The company is budgeting $125 million in capital expenditures this fiscal year. Of that, $50 million is for new investments as opposed to maintenance. BKS is selling for 10 times free cash flow at most (and perhaps as little as 6 times).
The recent acquisition of Barnes & Noble College Booksellers should provide an added tailwind. In a slightly awkward (some might say incestuous) transaction, BKS bought College from the Riggio family, which also happens to run/control BKS with a stake of around 40%.
How's that for insider ownership?
Barnes & Noble paid $514 million for its corporate cousin. The transaction reunites the Barnes & Noble brand and adds an attractive, stable market for BKS. Before the deal, Barnes & Noble had annual sales of roughly $5 billion. College adds about $1.8 billion a year to the mix. So B&N College Booksellers represents about 25% of total company revenue. For this, BKS paid what appears to be a reasonable $514 million (or 5 times EBITDA).
Recall that all of Barnes & Noble (including the College acquisition) is valued by Mr. Market at only $1 billion. So College represents 25% of sales and 50% of the value? Something's wrong!
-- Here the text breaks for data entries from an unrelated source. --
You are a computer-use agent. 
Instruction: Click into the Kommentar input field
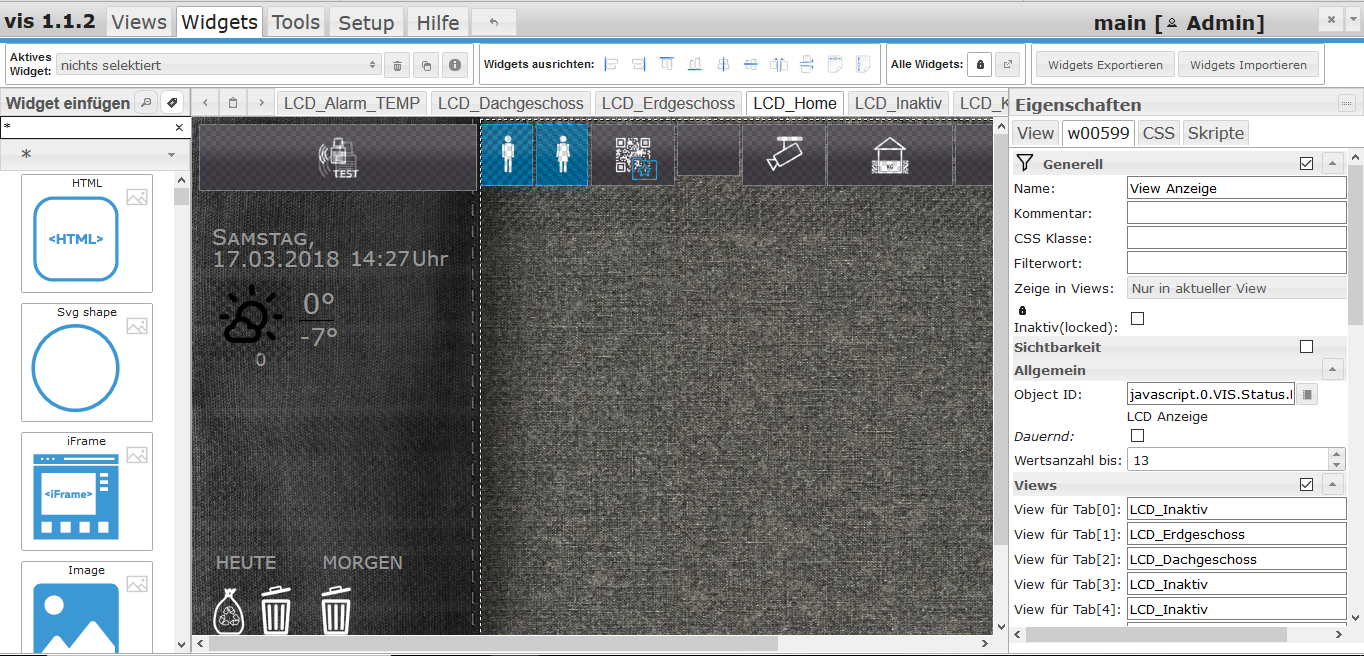click(x=1236, y=213)
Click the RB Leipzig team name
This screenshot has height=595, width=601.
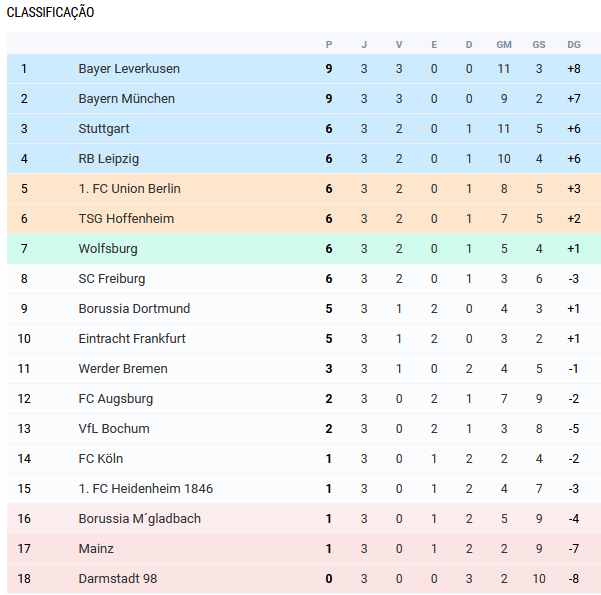click(109, 159)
With their College proceeds, the Riggio family could conceivably take all of Barnes & Noble private. Their deal closed just weeks ago, but the market has already handed the Riggio's a gift. An aside: Leonard Riggio is the founder of Gamestop (GME) (a former BKS subsidiary). His recent sales of GME shares easily provide the extra cash needed for such a purchase.
Something is going to give. Barnes & Noble shares should trade above $30 a share.
Despite the "Booksellers" tag line on every store, Barnes & Noble is far more than a bookstore. They are a very capable retailer with a bright future.
If only the market realized it. Did I mention that BKS pays a healthy 5.5% dividend? Barnes & Noble deserves more than a cursory read.
Disclosure: The author owns shares of Barnes & Noble.